--- Data section Enclosed Below ---
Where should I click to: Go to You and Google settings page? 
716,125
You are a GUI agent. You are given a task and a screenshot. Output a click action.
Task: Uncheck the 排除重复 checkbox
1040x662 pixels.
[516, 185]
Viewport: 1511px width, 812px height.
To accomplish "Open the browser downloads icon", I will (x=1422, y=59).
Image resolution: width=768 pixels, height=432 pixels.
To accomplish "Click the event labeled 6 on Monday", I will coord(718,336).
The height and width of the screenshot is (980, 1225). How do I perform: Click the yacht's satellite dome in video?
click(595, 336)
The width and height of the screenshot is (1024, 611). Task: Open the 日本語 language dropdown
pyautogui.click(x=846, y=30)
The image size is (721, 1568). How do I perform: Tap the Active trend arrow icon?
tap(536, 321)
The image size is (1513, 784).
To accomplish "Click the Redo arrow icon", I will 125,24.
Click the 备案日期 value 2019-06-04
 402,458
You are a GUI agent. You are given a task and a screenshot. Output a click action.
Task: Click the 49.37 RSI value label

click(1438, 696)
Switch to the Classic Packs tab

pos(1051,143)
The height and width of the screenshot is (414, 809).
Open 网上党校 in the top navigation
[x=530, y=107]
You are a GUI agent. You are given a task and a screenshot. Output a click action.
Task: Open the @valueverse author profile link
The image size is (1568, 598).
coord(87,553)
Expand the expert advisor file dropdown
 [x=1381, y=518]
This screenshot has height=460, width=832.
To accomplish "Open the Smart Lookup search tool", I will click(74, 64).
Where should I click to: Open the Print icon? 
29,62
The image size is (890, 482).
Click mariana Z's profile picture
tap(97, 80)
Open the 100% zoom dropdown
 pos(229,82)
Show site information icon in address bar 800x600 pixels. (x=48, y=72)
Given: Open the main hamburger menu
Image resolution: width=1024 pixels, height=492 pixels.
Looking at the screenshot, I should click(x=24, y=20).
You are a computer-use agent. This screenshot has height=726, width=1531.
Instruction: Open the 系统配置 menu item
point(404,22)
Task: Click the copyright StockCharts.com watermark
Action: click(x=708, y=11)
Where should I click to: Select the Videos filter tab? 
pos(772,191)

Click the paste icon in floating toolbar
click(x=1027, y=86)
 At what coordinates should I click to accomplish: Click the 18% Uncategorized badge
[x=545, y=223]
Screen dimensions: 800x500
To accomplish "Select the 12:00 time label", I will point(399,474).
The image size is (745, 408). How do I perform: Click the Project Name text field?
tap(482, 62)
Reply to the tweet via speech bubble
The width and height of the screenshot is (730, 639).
--- End of Enclosed Data section ---
__Required work__:
Transcribe the listing above in full, so that every line matches exactly.

__Result__:
Where should I click to: Go to You and Google settings page? 
716,125
You are a GUI agent. You are given a task and a screenshot. Output a click action.
Task: Uncheck the 排除重复 checkbox
1040x662 pixels.
[516, 185]
Viewport: 1511px width, 812px height.
To accomplish "Open the browser downloads icon", I will (x=1422, y=59).
Image resolution: width=768 pixels, height=432 pixels.
To accomplish "Click the event labeled 6 on Monday", I will coord(718,336).
The height and width of the screenshot is (980, 1225). How do I perform: Click the yacht's satellite dome in video?
click(595, 336)
The width and height of the screenshot is (1024, 611). Task: Open the 日本語 language dropdown
pyautogui.click(x=846, y=30)
The image size is (721, 1568). How do I perform: Tap the Active trend arrow icon?
tap(536, 321)
The image size is (1513, 784).
To accomplish "Click the Redo arrow icon", I will 125,24.
Click the 备案日期 value 2019-06-04
 402,458
You are a GUI agent. You are given a task and a screenshot. Output a click action.
Task: Click the 49.37 RSI value label

click(1438, 696)
Switch to the Classic Packs tab

pos(1051,143)
The height and width of the screenshot is (414, 809).
Open 网上党校 in the top navigation
[x=530, y=107]
You are a GUI agent. You are given a task and a screenshot. Output a click action.
Task: Open the @valueverse author profile link
The image size is (1568, 598).
coord(87,553)
Expand the expert advisor file dropdown
 [x=1381, y=518]
This screenshot has height=460, width=832.
To accomplish "Open the Smart Lookup search tool", I will click(74, 64).
Where should I click to: Open the Print icon? 
29,62
The image size is (890, 482).
Click mariana Z's profile picture
tap(97, 80)
Open the 100% zoom dropdown
 pos(229,82)
Show site information icon in address bar 800x600 pixels. (x=48, y=72)
Given: Open the main hamburger menu
Image resolution: width=1024 pixels, height=492 pixels.
Looking at the screenshot, I should click(x=24, y=20).
You are a computer-use agent. This screenshot has height=726, width=1531.
Instruction: Open the 系统配置 menu item
point(404,22)
Task: Click the copyright StockCharts.com watermark
Action: click(x=708, y=11)
Where should I click to: Select the Videos filter tab? 
pos(772,191)

Click the paste icon in floating toolbar
click(x=1027, y=86)
 At what coordinates should I click to accomplish: Click the 18% Uncategorized badge
[x=545, y=223]
Screen dimensions: 800x500
To accomplish "Select the 12:00 time label", I will point(399,474).
The image size is (745, 408). How do I perform: Click the Project Name text field?
tap(482, 62)
Reply to the tweet via speech bubble
The width and height of the screenshot is (730, 639).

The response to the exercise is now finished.